Stefano Falletta1*, Alfredo Pasquarello1*

1 Chaire de Simulation à l'Echelle Atomique (CSEA), Ecole Polytechnique Fédérale de Lausanne (EPFL), CH-1015 Lausanne, Switzerland

* Corresponding authors emails: stefano.falletta@epfl.ch, alfredo.pasquarello@epfl.ch
DOI10.24435/materialscloud:g7-0z [version v1]

Publication date: Jan 06, 2023

How to cite this record

Stefano Falletta, Alfredo Pasquarello, Hubbard U through polaronic defect states, Materials Cloud Archive 2023.4 (2023), doi: 10.24435/materialscloud:g7-0z.

Description

Since the preliminary work of Anisimov and co-workers, the Hubbard corrected DFT+U functional has been used for predicting properties of correlated materials by applying on-site effective Coulomb interactions to specific orbitals. However, the determination of the Hubbard U parameter has remained under intense discussion despite the multitude of approaches proposed. Here, we define a selection criterion based on the use of polaronic defect states for the enforcement of the piecewise linearity of the total energy upon electron occupation. A good agreement with results from piecewise-linear hybrid functionals is found for the electronic and structural properties of polarons, including the formation energies. The values of U determined in this way are found to give a robust description of the polaron energetics upon variation of the considered state. In particular, we also address a polaron hopping pathway, finding that the determined value of U leads to accurate energetics without requiring a configurational-dependent U. It is emphasized that the selection of U should be based on physical properties directly associated with the orbitals to which U is applied, rather than on more global properties such as band gaps and band widths.
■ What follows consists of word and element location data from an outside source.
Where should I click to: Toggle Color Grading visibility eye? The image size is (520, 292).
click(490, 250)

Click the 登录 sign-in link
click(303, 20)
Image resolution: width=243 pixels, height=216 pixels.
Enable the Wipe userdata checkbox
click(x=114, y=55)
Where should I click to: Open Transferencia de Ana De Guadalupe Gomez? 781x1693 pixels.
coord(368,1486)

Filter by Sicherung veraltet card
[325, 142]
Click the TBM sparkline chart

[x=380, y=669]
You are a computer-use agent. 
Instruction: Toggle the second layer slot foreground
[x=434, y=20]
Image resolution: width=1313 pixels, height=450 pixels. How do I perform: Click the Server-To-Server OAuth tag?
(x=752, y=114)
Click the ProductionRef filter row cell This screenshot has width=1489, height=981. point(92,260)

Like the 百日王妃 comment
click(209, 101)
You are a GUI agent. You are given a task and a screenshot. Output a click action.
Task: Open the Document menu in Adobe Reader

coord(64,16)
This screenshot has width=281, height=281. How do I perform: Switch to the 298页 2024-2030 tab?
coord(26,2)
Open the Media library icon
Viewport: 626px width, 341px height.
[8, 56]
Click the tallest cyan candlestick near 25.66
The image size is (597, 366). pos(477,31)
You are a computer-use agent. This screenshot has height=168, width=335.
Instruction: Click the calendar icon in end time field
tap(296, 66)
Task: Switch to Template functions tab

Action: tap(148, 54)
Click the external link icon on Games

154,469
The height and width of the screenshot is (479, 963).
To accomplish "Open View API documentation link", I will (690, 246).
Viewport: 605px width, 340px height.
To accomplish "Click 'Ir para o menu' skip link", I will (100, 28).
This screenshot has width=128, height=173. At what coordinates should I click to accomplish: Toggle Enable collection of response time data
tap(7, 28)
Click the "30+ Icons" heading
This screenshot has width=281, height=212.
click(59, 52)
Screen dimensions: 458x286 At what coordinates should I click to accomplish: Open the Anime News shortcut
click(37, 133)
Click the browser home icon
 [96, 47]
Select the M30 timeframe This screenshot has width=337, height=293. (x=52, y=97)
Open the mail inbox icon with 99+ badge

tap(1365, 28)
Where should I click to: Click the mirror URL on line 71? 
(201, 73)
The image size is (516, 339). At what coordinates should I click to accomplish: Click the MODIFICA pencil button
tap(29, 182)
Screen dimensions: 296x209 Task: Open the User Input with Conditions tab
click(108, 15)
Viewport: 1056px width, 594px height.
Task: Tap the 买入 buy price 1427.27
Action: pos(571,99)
For comparison, we also determine U through a well-established linear-response scheme finding noticeably different values of U and consequently different formation energies. Possible origins of these discrepancies are discussed. As case studies, we consider the self-trapped electron in BiVO₄, the self-trapped hole in MgO, the Li-trapped hole in MgO, and the Al-trapped hole in 𝛼-SiO₂.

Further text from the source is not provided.